[PROBLEM DESCRIPTION]
All lines from the one containing "The width and height of the screenshot is (731, 334)." to the final line of the material should be retyped exactly. Nothing else belongs in the response.

--------------------------------

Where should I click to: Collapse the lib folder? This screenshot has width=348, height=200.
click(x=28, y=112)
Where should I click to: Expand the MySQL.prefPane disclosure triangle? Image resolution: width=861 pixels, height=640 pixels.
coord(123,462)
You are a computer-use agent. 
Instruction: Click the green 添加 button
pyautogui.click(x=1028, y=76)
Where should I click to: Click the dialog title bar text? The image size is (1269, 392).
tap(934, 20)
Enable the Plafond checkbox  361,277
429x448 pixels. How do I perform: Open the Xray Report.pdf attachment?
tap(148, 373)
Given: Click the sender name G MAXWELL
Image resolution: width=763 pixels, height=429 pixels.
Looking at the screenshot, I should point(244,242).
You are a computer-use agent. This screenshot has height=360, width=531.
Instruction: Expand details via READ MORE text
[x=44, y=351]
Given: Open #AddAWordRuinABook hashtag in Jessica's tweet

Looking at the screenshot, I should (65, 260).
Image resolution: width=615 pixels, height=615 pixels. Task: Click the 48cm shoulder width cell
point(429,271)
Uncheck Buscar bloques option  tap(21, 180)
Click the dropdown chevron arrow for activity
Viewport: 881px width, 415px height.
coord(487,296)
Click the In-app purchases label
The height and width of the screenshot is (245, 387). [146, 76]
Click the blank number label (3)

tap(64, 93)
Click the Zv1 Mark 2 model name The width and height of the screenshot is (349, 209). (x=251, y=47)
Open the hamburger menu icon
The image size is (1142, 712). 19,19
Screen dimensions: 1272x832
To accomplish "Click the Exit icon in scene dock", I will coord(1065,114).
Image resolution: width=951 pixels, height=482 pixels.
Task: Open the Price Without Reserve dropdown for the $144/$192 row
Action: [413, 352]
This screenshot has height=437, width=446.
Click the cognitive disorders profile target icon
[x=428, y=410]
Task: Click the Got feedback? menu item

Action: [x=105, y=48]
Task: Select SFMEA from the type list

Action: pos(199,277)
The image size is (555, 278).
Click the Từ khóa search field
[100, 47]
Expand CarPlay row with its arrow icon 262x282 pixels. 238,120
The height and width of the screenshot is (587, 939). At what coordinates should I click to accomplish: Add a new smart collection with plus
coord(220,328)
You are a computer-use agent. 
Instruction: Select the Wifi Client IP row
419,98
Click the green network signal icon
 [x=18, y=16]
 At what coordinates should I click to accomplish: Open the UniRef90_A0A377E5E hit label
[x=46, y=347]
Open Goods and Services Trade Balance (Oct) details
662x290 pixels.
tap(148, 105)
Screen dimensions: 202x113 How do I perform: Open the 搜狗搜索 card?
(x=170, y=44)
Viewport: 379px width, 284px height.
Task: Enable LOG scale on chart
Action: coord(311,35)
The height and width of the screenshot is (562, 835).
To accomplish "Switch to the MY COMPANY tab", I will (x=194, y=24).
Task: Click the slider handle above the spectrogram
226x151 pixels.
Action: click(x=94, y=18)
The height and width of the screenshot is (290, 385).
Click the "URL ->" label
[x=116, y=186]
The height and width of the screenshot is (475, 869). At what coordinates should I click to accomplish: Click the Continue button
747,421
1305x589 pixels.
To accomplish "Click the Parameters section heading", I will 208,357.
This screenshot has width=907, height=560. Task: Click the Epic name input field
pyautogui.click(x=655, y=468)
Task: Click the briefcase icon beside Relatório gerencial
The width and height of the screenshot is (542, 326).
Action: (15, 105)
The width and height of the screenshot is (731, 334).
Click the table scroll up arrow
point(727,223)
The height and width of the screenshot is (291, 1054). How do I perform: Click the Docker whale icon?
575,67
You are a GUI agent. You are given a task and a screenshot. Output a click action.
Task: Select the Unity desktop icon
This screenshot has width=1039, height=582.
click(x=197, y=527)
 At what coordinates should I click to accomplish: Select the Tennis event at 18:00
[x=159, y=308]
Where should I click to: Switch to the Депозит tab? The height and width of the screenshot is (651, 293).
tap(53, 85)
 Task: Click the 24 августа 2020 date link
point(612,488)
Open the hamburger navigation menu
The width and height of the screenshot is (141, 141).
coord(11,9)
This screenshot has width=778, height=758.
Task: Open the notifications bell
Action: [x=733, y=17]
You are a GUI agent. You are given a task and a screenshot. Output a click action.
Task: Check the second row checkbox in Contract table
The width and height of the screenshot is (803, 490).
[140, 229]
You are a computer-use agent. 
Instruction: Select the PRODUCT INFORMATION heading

--------------------------------

[OUTPUT OF THE TASK]
The width and height of the screenshot is (731, 334).
Click the table scroll up arrow
point(727,223)
The height and width of the screenshot is (291, 1054). How do I perform: Click the Docker whale icon?
575,67
You are a GUI agent. You are given a task and a screenshot. Output a click action.
Task: Select the Unity desktop icon
This screenshot has width=1039, height=582.
click(x=197, y=527)
 At what coordinates should I click to accomplish: Select the Tennis event at 18:00
[x=159, y=308]
Where should I click to: Switch to the Депозит tab? The height and width of the screenshot is (651, 293).
tap(53, 85)
 Task: Click the 24 августа 2020 date link
point(612,488)
Open the hamburger navigation menu
The width and height of the screenshot is (141, 141).
coord(11,9)
This screenshot has width=778, height=758.
Task: Open the notifications bell
Action: [x=733, y=17]
You are a GUI agent. You are given a task and a screenshot. Output a click action.
Task: Check the second row checkbox in Contract table
The width and height of the screenshot is (803, 490).
[140, 229]
You are a computer-use agent. 
Instruction: Select the PRODUCT INFORMATION heading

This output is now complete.